Each entry should be set down again verbatim, with the images omitted.

[[ RECORDS FOR THE TASK, beginning ]]

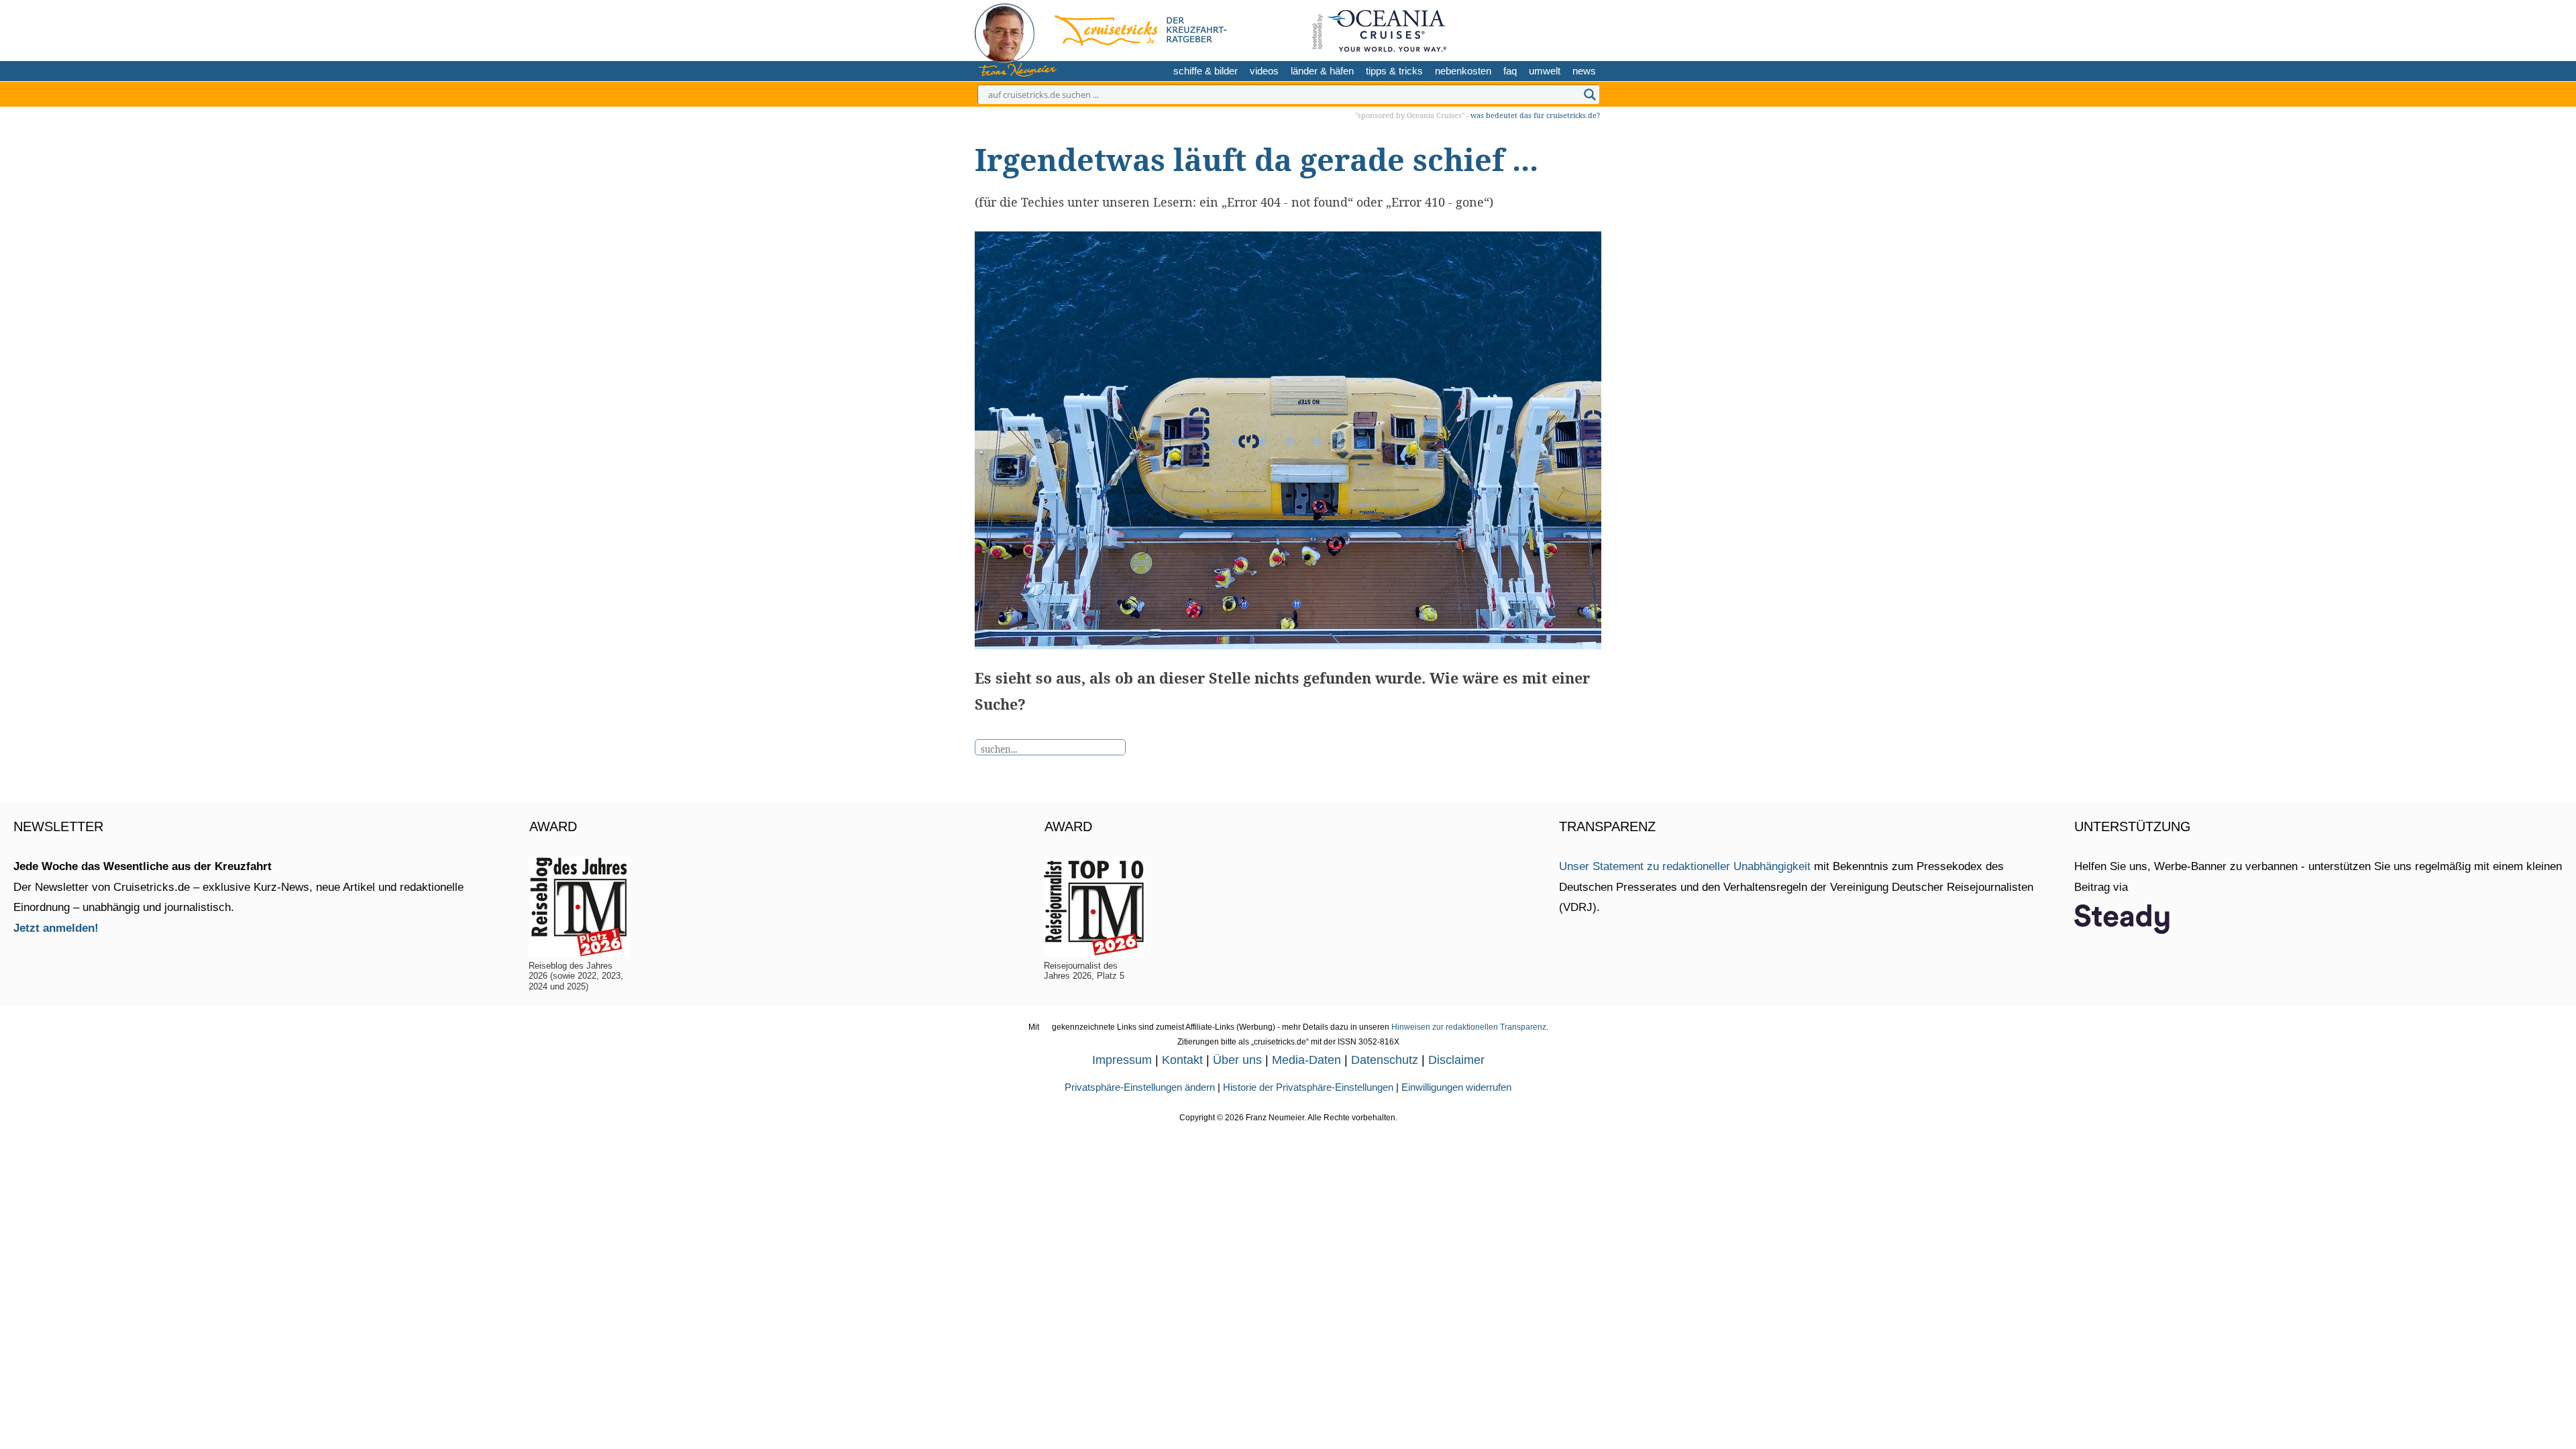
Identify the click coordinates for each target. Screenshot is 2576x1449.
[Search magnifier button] (1589, 94)
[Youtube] (1564, 28)
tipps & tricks (1394, 70)
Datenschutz (1384, 1060)
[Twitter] (1521, 28)
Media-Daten (1306, 1060)
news (1584, 70)
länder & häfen (1322, 70)
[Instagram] (1542, 28)
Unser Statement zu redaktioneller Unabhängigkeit (1685, 866)
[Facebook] (1585, 28)
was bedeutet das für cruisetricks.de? (1535, 115)
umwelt (1544, 70)
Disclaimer (1456, 1060)
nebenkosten (1463, 70)
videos (1264, 70)
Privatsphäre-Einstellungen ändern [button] (1140, 1087)
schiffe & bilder (1205, 70)
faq (1510, 70)
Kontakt (1182, 1060)
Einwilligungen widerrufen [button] (1456, 1087)
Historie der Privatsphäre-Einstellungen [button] (1308, 1087)
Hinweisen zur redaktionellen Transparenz (1468, 1027)
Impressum (1122, 1060)
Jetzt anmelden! (56, 928)
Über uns (1237, 1060)
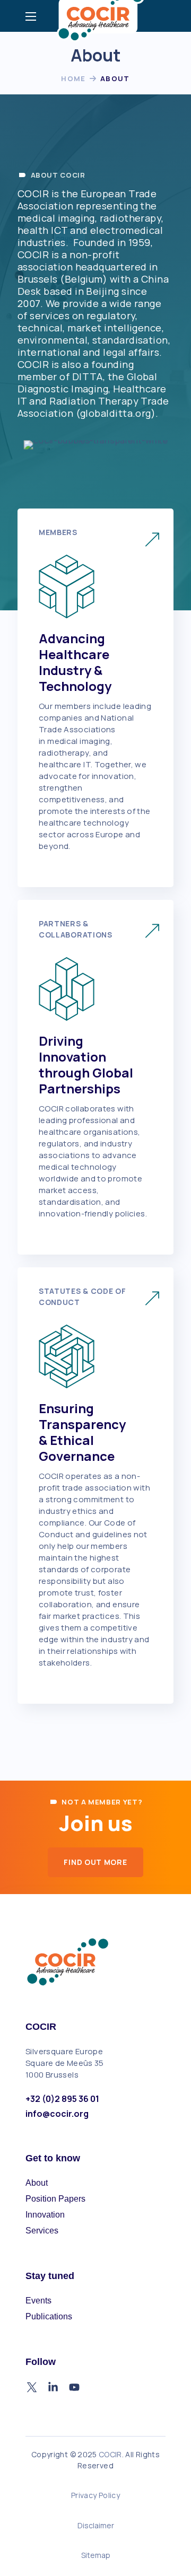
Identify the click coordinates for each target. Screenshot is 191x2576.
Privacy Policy (95, 2495)
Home (73, 78)
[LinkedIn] (53, 2387)
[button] (95, 1862)
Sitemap (95, 2555)
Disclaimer (95, 2525)
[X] (31, 2387)
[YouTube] (74, 2387)
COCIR (110, 2454)
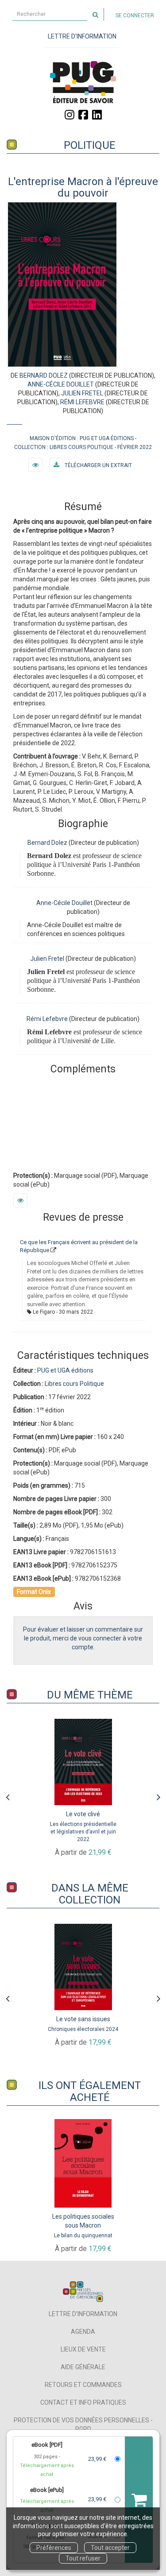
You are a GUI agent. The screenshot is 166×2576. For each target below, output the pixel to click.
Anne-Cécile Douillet (60, 384)
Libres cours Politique (81, 447)
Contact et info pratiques (83, 2402)
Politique (90, 145)
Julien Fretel (82, 393)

[[ RECORDS FOR THE TASK, end ]]

EXERCISE OUTPUT:
Identify the click coordinates for each target. Screenshot is 2576x1449.
[Search magnifier button] (1589, 94)
[Youtube] (1564, 28)
tipps & tricks (1394, 70)
Datenschutz (1384, 1060)
[Twitter] (1521, 28)
Media-Daten (1306, 1060)
news (1584, 70)
länder & häfen (1322, 70)
[Instagram] (1542, 28)
Unser Statement zu redaktioneller Unabhängigkeit (1685, 866)
[Facebook] (1585, 28)
was bedeutet das für cruisetricks.de? (1535, 115)
umwelt (1544, 70)
Disclaimer (1456, 1060)
nebenkosten (1463, 70)
videos (1264, 70)
Privatsphäre-Einstellungen ändern [button] (1140, 1087)
schiffe & bilder (1205, 70)
faq (1510, 70)
Kontakt (1182, 1060)
Einwilligungen widerrufen [button] (1456, 1087)
Historie der Privatsphäre-Einstellungen [button] (1308, 1087)
Hinweisen zur redaktionellen Transparenz (1468, 1027)
Impressum (1122, 1060)
Jetzt anmelden! (56, 928)
Über uns (1237, 1060)
Identify the click coordinates for each target. Screenshot is 191x2576.
Privacy Policy (95, 2495)
Home (73, 78)
[LinkedIn] (53, 2387)
[button] (95, 1862)
Sitemap (95, 2555)
Disclaimer (95, 2525)
[X] (31, 2387)
[YouTube] (74, 2387)
COCIR (110, 2454)
You are a GUI agent. The screenshot is 166×2576. For each target below, output the pixel to click.
Anne-Cécile Douillet (60, 384)
Libres cours Politique (81, 447)
Contact et info pratiques (83, 2402)
Politique (90, 145)
Julien Fretel (82, 393)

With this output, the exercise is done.